As individuals and groups that support and affirm the rights of gay, lesbian, bisexual, hijra, and transgendered people, we demand that the government enable the protection by the law of all citizens, without discrimination based on gender or sexual orientation. Towards this end, there is an urgent need to decriminalise sex between consenting adults. It is not the business of government to decide what people choose to do with complete consent without infringing on the rights of any other citizen. It is the business of the government, however, to frame effective laws that prosecute heinous crimes such as child sexual abuse.

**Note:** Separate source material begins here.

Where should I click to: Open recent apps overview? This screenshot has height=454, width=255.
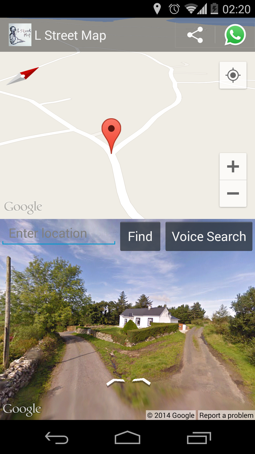199,438
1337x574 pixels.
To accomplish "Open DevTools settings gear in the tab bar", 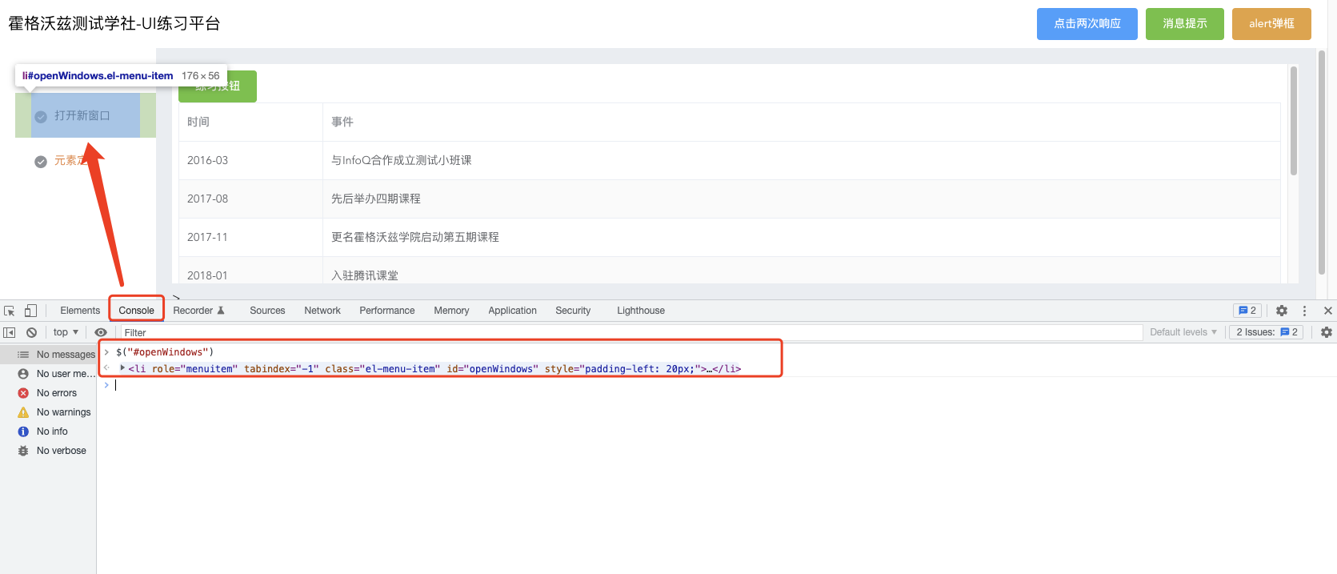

The government has stated in its affidavit each of the fundamental rights are subject to ëreasonable restrictionsí. Restricting the access of millions of citizens to proper health care, failing to address rampant discrimination on the basis of their sexual preference, failing to protect them from harassment by the police and criminalising their consensual sexual acts while hiding behind the fig leaf of protecting Indian culture, are not reasonable restrictions by any standards. We urge the government to reconsider its position, bringing it in line with the requirements of the Constitution of India with regard to Fundamental Rights of every citizen and with the Universal Declaration of Human Rights.